Managing a fork pool to handle tasks

Hey guys,

I am doing some background processes in ruby, and I would like to use
forks. But I can't figure out how I can manage them.

- I want to create a pool of child processes (forks) running in the
background, limited on a number I specify
- Create them from a parent task but creation of new child processes
should be blocked untill one of the child processes in the pool is done
- I want to limit the time a child process can run (so it should quit
after x seconds)

I tried to use Threads but somehow when managing a pool of threads
doesn't work (they get stuck while doing stuff and don't die). I tried
to use the code below but somehow the pool fill's up and I keep waiting
for new threads to become available...

pool = ThreadPool.new(10) # up to 10 threads
pool.process do
  timeout(4) do
    fetch pages, parse stuff, enc...

Job a: Turn everything in the entries below from the line containing "The height and width of the screenshot is (822, 1456)." down to the line containing "pos(419,81)" into a numbered list, dropping any blank lines.

Exercise inputs:
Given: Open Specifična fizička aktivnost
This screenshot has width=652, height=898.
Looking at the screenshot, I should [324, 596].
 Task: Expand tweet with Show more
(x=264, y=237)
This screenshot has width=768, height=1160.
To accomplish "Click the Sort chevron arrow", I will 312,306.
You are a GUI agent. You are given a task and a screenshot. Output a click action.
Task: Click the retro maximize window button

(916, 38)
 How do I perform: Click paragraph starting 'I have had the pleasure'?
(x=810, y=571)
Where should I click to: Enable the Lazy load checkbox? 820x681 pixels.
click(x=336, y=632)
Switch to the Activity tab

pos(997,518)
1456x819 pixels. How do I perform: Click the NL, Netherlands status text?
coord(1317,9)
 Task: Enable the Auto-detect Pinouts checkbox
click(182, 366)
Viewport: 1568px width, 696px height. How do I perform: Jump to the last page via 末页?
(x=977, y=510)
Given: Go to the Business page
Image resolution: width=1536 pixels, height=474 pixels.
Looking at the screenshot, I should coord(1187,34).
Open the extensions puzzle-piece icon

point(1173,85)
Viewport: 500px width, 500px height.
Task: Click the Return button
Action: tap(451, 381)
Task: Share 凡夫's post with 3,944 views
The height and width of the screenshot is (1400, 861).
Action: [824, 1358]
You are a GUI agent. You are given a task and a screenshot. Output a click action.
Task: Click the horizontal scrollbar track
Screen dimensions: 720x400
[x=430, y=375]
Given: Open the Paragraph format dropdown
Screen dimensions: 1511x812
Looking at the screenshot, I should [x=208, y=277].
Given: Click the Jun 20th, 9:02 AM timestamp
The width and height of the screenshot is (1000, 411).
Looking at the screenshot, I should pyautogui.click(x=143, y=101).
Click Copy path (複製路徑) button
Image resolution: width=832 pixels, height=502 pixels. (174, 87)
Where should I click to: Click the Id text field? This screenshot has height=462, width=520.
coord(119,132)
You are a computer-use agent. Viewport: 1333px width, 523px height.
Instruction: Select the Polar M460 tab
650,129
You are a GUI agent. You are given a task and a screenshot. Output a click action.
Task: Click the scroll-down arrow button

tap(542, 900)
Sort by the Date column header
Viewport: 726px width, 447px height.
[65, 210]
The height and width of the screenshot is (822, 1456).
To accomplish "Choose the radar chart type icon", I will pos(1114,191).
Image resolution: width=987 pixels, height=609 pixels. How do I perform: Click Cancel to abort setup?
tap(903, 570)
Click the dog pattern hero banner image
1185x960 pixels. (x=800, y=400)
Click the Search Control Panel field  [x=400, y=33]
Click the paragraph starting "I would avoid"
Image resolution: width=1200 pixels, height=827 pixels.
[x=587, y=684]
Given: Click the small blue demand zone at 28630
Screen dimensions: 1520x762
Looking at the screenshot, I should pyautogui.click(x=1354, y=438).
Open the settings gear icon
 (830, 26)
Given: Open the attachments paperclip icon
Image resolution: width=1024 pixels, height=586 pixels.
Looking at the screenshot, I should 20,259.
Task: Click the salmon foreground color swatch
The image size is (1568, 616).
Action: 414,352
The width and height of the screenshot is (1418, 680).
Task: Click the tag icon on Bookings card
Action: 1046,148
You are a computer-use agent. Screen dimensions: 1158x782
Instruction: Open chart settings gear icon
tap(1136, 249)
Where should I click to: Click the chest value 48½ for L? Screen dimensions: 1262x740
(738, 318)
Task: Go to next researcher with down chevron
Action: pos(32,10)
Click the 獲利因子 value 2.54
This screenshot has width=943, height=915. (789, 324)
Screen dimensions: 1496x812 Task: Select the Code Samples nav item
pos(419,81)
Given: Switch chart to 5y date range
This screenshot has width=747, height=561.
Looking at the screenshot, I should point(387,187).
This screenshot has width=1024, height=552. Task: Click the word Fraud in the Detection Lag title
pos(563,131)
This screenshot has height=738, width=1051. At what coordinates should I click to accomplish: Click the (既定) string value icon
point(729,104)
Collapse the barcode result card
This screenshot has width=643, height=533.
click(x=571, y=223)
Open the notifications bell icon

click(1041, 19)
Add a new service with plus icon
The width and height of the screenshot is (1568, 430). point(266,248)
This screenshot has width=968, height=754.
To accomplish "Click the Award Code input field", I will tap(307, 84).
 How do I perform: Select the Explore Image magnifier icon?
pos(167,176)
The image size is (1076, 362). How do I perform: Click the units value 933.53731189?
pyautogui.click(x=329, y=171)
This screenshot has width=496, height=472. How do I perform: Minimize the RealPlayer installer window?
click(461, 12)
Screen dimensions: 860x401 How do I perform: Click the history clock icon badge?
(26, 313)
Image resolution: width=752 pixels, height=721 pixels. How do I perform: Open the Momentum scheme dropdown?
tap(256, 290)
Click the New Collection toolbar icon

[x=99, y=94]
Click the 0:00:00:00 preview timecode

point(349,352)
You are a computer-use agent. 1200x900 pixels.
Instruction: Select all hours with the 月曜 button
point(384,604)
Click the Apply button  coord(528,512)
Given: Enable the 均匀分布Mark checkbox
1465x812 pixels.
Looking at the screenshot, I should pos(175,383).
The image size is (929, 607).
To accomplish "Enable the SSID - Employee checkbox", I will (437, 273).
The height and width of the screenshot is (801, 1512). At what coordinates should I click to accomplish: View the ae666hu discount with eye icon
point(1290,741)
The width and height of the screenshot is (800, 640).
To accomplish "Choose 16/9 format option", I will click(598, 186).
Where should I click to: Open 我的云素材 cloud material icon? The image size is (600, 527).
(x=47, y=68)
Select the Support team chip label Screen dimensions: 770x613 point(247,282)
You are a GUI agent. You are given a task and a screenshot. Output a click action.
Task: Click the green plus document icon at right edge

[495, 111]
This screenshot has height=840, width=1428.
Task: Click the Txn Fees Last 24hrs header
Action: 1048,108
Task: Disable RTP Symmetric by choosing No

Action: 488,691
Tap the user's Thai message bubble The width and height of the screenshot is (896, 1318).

Job b: In the forum thread on managing a fork pool, what goes wrong when the poster tries to manage a pool of threads?

Complete output a:
1. The height and width of the screenshot is (822, 1456).
2. To accomplish "Choose the radar chart type icon", I will pos(1114,191).
3. Image resolution: width=987 pixels, height=609 pixels. How do I perform: Click Cancel to abort setup?
4. tap(903, 570)
5. Click the dog pattern hero banner image
6. 1185x960 pixels. (x=800, y=400)
7. Click the Search Control Panel field  [x=400, y=33]
8. Click the paragraph starting "I would avoid"
9. Image resolution: width=1200 pixels, height=827 pixels.
10. [x=587, y=684]
11. Given: Click the small blue demand zone at 28630
12. Screen dimensions: 1520x762
13. Looking at the screenshot, I should pyautogui.click(x=1354, y=438).
14. Open the settings gear icon
15.  (830, 26)
16. Given: Open the attachments paperclip icon
17. Image resolution: width=1024 pixels, height=586 pixels.
18. Looking at the screenshot, I should 20,259.
19. Task: Click the salmon foreground color swatch
20. The image size is (1568, 616).
21. Action: 414,352
22. The width and height of the screenshot is (1418, 680).
23. Task: Click the tag icon on Bookings card
24. Action: 1046,148
25. You are a computer-use agent. Screen dimensions: 1158x782
26. Instruction: Open chart settings gear icon
27. tap(1136, 249)
28. Where should I click to: Click the chest value 48½ for L? Screen dimensions: 1262x740
29. (738, 318)
30. Task: Go to next researcher with down chevron
31. Action: pos(32,10)
32. Click the 獲利因子 value 2.54
33. This screenshot has width=943, height=915. (789, 324)
34. Screen dimensions: 1496x812 Task: Select the Code Samples nav item
35. pos(419,81)

Complete output b: The threads get stuck while doing work and don't die.